Stepping back from the edge of her mother's grave, Audrey looked over her shoulder. A breeze caught her hair, and between the dancing chestnut strands, she caught a glimpse of them. They stood, motionless, just within the thicket of trees that surrounded the graveyard. Unbeknownst to everyone except Audrey, they'd been there all along, watching the strange and earthly procession. Even from a distance, Audrey could feel the overwhelming grief that emanated from them. Still, she knew they wouldn't join them. They would wait until the other mourners were gone. Audrey just needed to be patient.

And so, she finished burying her mother, whispering a desperate apology under her breath with every shovelful of earth she tipped into the grave. Her arms ached from the effort, and beads of sweat slid down between her shoulder blades despite the autumn chill. As her mother's shrouded body disappeared beneath the dirt and the hole grew shallow, Audrey's panic and pain slowly gave way to nothing at all. No sadness, no fear: just a staticky numbness and a desire to be done, until finally, mercifully, they were.
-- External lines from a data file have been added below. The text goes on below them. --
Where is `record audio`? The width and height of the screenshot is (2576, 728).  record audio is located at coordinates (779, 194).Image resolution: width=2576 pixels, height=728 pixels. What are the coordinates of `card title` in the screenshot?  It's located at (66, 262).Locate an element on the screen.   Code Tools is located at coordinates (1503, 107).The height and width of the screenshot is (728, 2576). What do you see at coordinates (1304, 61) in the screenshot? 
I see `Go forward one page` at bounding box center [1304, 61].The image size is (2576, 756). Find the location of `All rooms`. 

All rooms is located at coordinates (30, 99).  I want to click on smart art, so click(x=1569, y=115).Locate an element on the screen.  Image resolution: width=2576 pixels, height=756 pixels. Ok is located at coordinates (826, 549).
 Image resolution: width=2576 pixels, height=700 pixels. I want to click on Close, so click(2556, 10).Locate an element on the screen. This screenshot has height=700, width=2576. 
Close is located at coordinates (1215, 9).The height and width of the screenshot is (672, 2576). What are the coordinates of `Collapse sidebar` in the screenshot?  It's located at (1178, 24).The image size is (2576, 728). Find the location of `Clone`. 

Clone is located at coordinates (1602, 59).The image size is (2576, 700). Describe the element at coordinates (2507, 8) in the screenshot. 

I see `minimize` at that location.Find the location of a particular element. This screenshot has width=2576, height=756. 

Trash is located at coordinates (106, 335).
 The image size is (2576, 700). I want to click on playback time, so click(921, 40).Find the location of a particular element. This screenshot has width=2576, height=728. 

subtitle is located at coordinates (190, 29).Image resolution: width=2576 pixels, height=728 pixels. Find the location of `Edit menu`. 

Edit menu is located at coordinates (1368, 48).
The grave was covered, and Audrey's mother was gone for real. Some of the mourners spoke their final goodbyes, while others paid their respects silently. Then, like a bunch of balloons with severed strings, the crowd drifted away back into the world of the living. Audrey barely noticed them leave.

"Sweetheart?" Her grandmother's voice sounded as if she was speaking through water. Audrey didn't even register that the question was directed at her until she felt a warm hand lay softly atop her shoulder. "Are you ready?"

Audrey wrapped her arms around herself and stared down at the fresh dirt at her feet. "Can I stay a little longer?"

Her grandmother rubbed gentle circles into Audrey's damp back, just like her mother used to. The familiarity of it broke Audrey's heart all over again. "Of course, love. Do you want us to wait in the car for you?"